I’m always planning which days I will run in advance, conceptualizing things week by week. I decide which days to run based on my free time, when I play other sports, and my running goals. My go-to run is a 10km loop around my neighbourhood. Occasionally, I mix it up by going in different directions and seeing how far I can explore before needing to loop back. Regardless of how I change it up, my runs always include a challenging hill or two. Hill training is important, so incorporating them regularly helps me improve my overall ability to run through changes in elevation.
When exploring, I often consult sites like mapmyrun.com. These sites let me quickly scan where I plan to run relative to my neighbourhood, checking km markers and elevation along the way. I know my distance, in this case 10km, so I start from my home and create a route that feels interesting to me. I try to include a mix of scenery, as well as changes in elevation that will challenge me.
After memorizing my route, I begin getting out my gear. My bare minimums are my running shoes, socks, shorts, shirt, armband, phone and headphones, and keys. On hot days, I bring my headband and water. On cold days, I add extra layers and gloves.

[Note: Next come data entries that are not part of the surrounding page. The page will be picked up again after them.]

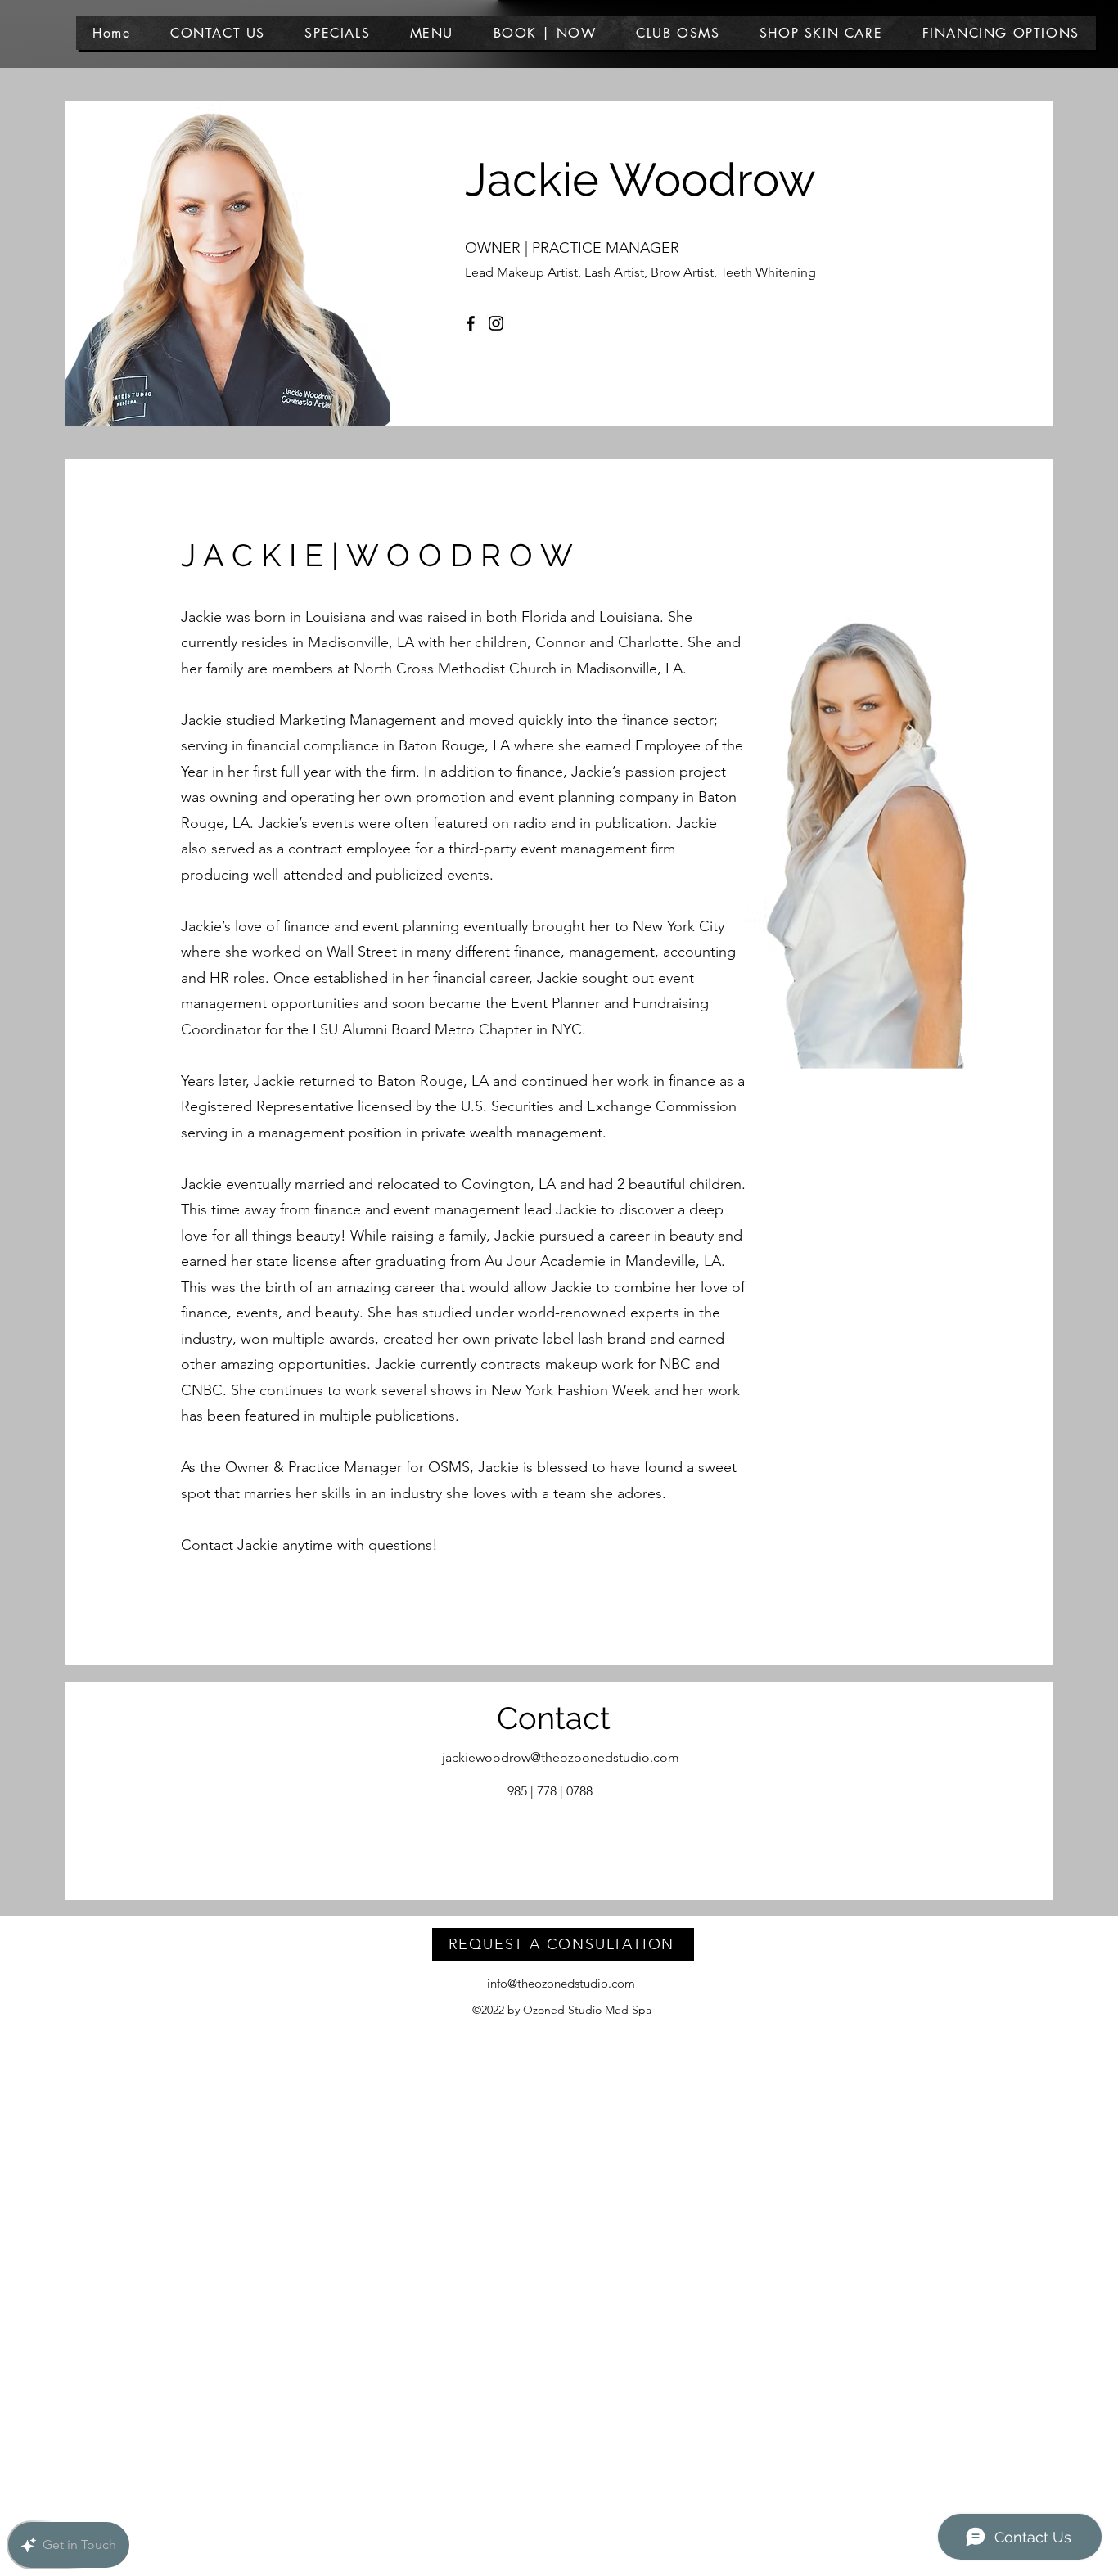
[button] (431, 33)
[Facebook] (470, 323)
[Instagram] (496, 323)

Once I’m appropriately dressed, I put my music on and start getting into the mood. I visualize my route, preparing mentally for new or potentially challenging areas of my run.
As I make my way to my starting point, I do some dynamic stretching to warm up. I usually butt kick and high knees as I walk to my starting point. With a few lunges, I’m usually warmed up and ready to go. I hit record on my mobile App (I use Strava), and begin my run.
I set my pace based on how I feel. Some days I feel like I’m flying, and others I feel like my feet are made of concrete. When starting off, I remind myself not to push too hard, too early. If possible, I want to finish without any breaks. Strava provides preset verbal updates regarding my speed and distance. This helps me gauge how my actual pace compares to my perceived pace. Try to take things in stride, even professional runners have bad days. When I get down on myself, I remind myself that I am running for me.
If I am really struggling during a run, I take a walking break and try to troubleshoot the problem. Is it nutritional, temperature-related, or maybe psychological? Things like overtraining or life’s stresses can diminish your motivation to run. Taking a brief break can help you regroup before finishing strong. Running can provide a cathartic way to process emotions and work through things that have been on your mind. When the problems suspected to be stress-related, I usually try to work through it while running, as my own form of therapy. During walking breaks, I tell myself that once I pass a landmark ahead, I will start running again. If it’s more to do with overtraining or that my body needs a break, it may be more beneficial to cut a run short and recharge for the next session.
When approaching the last hundred meters of a run, I try to increase my speed and finish strong. Some days I have enough left in the tank to sprint, whereas other days the best I can do is to maintain my pace until the end. After finishing, I usually walk to cool off and get my breathing back to normal. Once I return home, I go right into stretching and foam rolling to take care of any soreness I may have. Once my body has returned to a resting state and my muscles feel relaxed, I make myself a smoothie and enjoy a delicious reward for a job well done.